# sbp2 concerns with vanilla 2.6.6 kernel

## scoon

Hey All, 

I have a 2nd generation firewire iPod.  All of the previous 2.6 kernels have allowed me to 'rmmod sbp2'  so that I may safely disconnect my iPod.  Now with the 2.6.6 kernel I can not do that.  I have used the same .config file for all of my kernels so they are all configured the same.  I also have loaded all of the same modules the same way for all of the kernels.  I have noticied that for some reason when I look over the output from lsmod, I notice that for 2.6.6 kernel that sbp2 has a 1 in it's 'Used By' colum where previouse kernels had a 0.  I know that is why I can't unload the sbp2 module for 2.6.6 but I don't know what else is using it ?  Anyone else have any ideas or have experienced this ?

scoon

----------

## Raoul_Duke

Weird....i noticed no change going to 2.6.6

mine's a third-gen though   :Confused: 

----------

## scoon

 *Raoul_Duke wrote:*   

> Weird....i noticed no change going to 2.6.6
> 
> mine's a third-gen though  

 

Hey there, 

So are you connecting w/ firewire or USB ?

----------

## Raoul_Duke

firewire   :Cool: 

----------

## ipower

Look at my post, perhaps it can help you.

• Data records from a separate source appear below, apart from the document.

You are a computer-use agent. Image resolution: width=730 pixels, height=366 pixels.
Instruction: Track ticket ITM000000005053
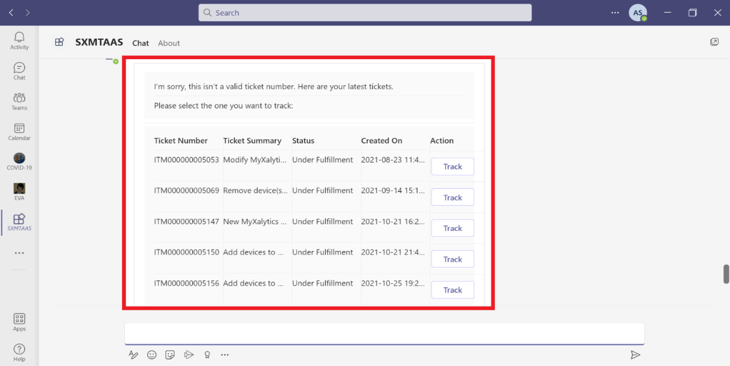(452, 166)
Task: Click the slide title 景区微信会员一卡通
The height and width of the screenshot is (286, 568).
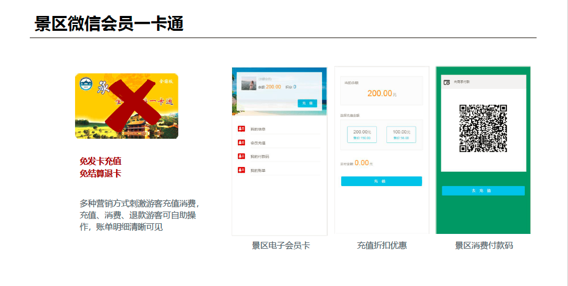Action: 109,24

https://forums.gentoo.org/viewtopic.php?t=172140&highlight=ipod

----------

## scoon

 *ipower wrote:*   

> Look at my post, perhaps it can help you.
> 
> https://forums.gentoo.org/viewtopic.php?t=172140&highlight=ipod

 

Thanks for the reply but I can connect fine with all of the other 2.6 kernels.  Just not the newest one.

----------

## ipower

my ipod works fine with the develepomment sources 2.6.6. Try it.

----------

## scoon

 *ipower wrote:*   

> my ipod works fine with the develepomment sources 2.6.6. Try it.

 

Thanks iPower, but I like using the vanilla kernels from kernel.org. 

scoon

----------

## scoon

Hey All, 

Well I am now unloading the sbp2 module with the '--force' flag so that I can use 2.6.6 with firewire.  I am still wondering if anyone else has noticed this change with the new kernel ?

----------

## dishkuvek

Yes, I am having the same problem.  I am using the vanilla sources from portage (2.6.6)

----------

## scoon

 *dishkuvek wrote:*   

> Yes, I am having the same problem.  I am using the vanilla sources from portage (2.6.6)

 

Hey there, 

Well I have discovered that for 2.6.6, firewire works slightly differently.  Not from any config file stand but rather how/when i connect and un-connect.  I used to be able to just plug the iPod in and then boot up and the kernel would recognize it.  Not anymore, now I boot up and once that is done, then I plug in the iPod and it gets recognized.  I  used to not have to use the -force flag but now I do so I guess that is the way it is.  

scoon

----------

## dishkuvek

 *scoon wrote:*   

>  *dishkuvek wrote:*   Yes, I am having the same problem.  I am using the vanilla sources from portage (2.6.6) 
> 
> Hey there, 
> 
> Well I have discovered that for 2.6.6, firewire works slightly differently.  Not from any config file stand but rather how/when i connect and un-connect.  I used to be able to just plug the iPod in and then boot up and the kernel would recognize it.  Not anymore, now I boot up and once that is done, then I plug in the iPod and it gets recognized.  I  used to not have to use the -force flag but now I do so I guess that is the way it is.  
> ...

 

Thanks for the tip.  The --force seems to be working fine for me.

----------

## scoon

 *dishkuvek wrote:*   

>  *scoon wrote:*    *dishkuvek wrote:*   Yes, I am having the same problem.  I am using the vanilla sources from portage (2.6.6) 
> 
> Hey there, 
> 
> Well I have discovered that for 2.6.6, firewire works slightly differently.  Not from any config file stand but rather how/when i connect and un-connect.  I used to be able to just plug the iPod in and then boot up and the kernel would recognize it.  Not anymore, now I boot up and once that is done, then I plug in the iPod and it gets recognized.  I  used to not have to use the -force flag but now I do so I guess that is the way it is.  
> ...

 

No problem.

----------

## Geoff Russell

I've got a firewire external harddrive (actually firewire enclose with IDE

drive). I had intermittent problems with 2.6.5 and 2.6.6 kernels, but

2.6.7-rc2 is working great (even with 2 firewires plugged in). 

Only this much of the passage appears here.